Define patterns in a Kotlin object so they are shared by the before-handler and any tests. Apply ua.lowercase() once before calling contains() — literal substring search, no regex engine.

// src/main/kotlin/com/example/AiBotFilter.kt
package com.example

object AiBotFilter {

    // Pattern list — all lowercase, matched against lowercased UA
    private val AI_BOT_PATTERNS = listOf(
        "gptbot",
        "chatgpt-user",
        "claudebot",
        "anthropic-ai",
        "ccbot",
        "google-extended",
        "cohere-ai",
        "meta-externalagent",
        "bytespider",
        "omgili",
        "diffbot",
        "imagesiftbot",
        "magpie-crawler",
        "amazonbot",
        "dataprovider",
        "netcraft"
    )

    // contains() — literal substring, no regex overhead
    fun isAiBot(ua: String): Boolean {
        if (ua.isBlank()) return false
        val lower = ua.lowercase()
        return AI_BOT_PATTERNS.any { lower.contains(it) }
    }
}

2. app.before() — global blocker

Register a global before-handler and an after-handler. ForbiddenResponse is a subclass of HttpResponseException — throwing it stops all further processing. The after handler adds X-Robots-Tag to every passing response. Blocked requests get the header set directly on ctx before throwing.

// src/main/kotlin/com/example/App.kt
package com.example

import io.javalin.Javalin
import io.javalin.http.ForbiddenResponse
import io.javalin.http.staticfiles.Location

fun main() {
    val app = Javalin.create { config ->
        // Static files served at Jetty layer — before Javalin handlers.
        // public/robots.txt is served here, bypassing before-handlers entirely.
        config.staticFiles.add("/public", Location.CLASSPATH)
    }

    // ── Global AI-bot blocker ─────────────────────────────────────────────────
    // app.before runs before every matching route handler.
    // Static files (robots.txt) never reach this handler.
    app.before { ctx ->
        val ua = ctx.header("User-Agent") ?: ""
        if (AiBotFilter.isAiBot(ua)) {
            ctx.header("X-Robots-Tag", "noai, noimageai")
            // ForbiddenResponse is HttpResponseException(403).
            // Javalin catches it, renders the error response, and
            // stops all remaining before-handlers and the route handler.
            throw ForbiddenResponse("Forbidden")
        }
    }

    // ── Add X-Robots-Tag to all passing responses ─────────────────────────────
    app.after { ctx ->
        ctx.header("X-Robots-Tag", "noai, noimageai")
    }

    // ── Routes ────────────────────────────────────────────────────────────────
    app.get("/") { ctx -> ctx.result("Hello") }
    app.get("/api/data") { ctx -> ctx.json(mapOf("data" to "value")) }

    app.start(8080)
}

3. Route-group scoping — protect /api/* only

Use Javalin's router DSL to scope a before-handler to a path() block. Handlers defined inside the block inherit the before-handler; routes outside it are unaffected. This pattern leaves public endpoints — health checks, webhooks, the root — open while protecting API routes.

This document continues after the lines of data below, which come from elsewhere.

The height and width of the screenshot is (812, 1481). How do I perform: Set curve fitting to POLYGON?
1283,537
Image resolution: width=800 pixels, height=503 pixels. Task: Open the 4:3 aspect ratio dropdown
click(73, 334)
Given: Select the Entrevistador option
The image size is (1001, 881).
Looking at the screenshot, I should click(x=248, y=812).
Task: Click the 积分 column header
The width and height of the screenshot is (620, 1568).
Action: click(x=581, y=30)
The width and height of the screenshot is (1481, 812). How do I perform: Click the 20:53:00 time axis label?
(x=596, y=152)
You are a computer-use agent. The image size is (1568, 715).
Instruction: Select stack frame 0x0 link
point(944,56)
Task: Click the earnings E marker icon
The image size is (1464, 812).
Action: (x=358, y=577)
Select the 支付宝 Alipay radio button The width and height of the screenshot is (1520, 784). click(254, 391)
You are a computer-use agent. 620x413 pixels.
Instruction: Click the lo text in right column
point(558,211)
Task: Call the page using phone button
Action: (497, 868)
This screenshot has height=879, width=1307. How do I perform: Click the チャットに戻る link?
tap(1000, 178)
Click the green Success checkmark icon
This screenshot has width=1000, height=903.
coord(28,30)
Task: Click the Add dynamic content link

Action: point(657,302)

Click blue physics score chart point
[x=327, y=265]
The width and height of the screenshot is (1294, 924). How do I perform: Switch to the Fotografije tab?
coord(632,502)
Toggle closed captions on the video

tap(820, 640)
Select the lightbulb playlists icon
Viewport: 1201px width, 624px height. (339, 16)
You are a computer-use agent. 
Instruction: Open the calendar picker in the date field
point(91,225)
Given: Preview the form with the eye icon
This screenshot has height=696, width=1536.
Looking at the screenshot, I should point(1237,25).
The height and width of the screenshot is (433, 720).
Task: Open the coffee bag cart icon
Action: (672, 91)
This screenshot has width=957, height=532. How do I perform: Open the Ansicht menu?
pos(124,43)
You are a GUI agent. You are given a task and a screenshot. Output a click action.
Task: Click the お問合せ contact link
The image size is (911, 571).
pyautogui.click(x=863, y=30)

// Route-group scoped blocker — protect /api/* only
import io.javalin.Javalin
import io.javalin.apibuilder.ApiBuilder.*
import io.javalin.http.ForbiddenResponse
import io.javalin.http.staticfiles.Location

fun main() {
    val app = Javalin.create { config ->
        config.staticFiles.add("/public", Location.CLASSPATH)
        config.router.apiBuilder {

            // Public — no blocker
            get("/") { ctx -> ctx.result("Hello") }
            get("/health") { ctx -> ctx.result("ok") }

            // Protected — before-handler scoped to /api/*
            path("/api") {
                before { ctx ->
                    val ua = ctx.header("User-Agent") ?: ""
                    if (AiBotFilter.isAiBot(ua)) {
                        ctx.header("X-Robots-Tag", "noai, noimageai")
                        throw ForbiddenResponse("Forbidden")
                    }
                    ctx.header("X-Robots-Tag", "noai, noimageai")
                }
                get("/data") { ctx -> ctx.json(mapOf("data" to "value")) }
                post("/submit") { ctx -> ctx.status(201) }
            }
        }
    }
    app.start(8080)
}

4. Java variant — identical pattern

The same approach in Java. ua.toLowerCase() instead of ua.lowercase(), and ua == null check instead of the Elvis operator. List.of() requires Java 9+.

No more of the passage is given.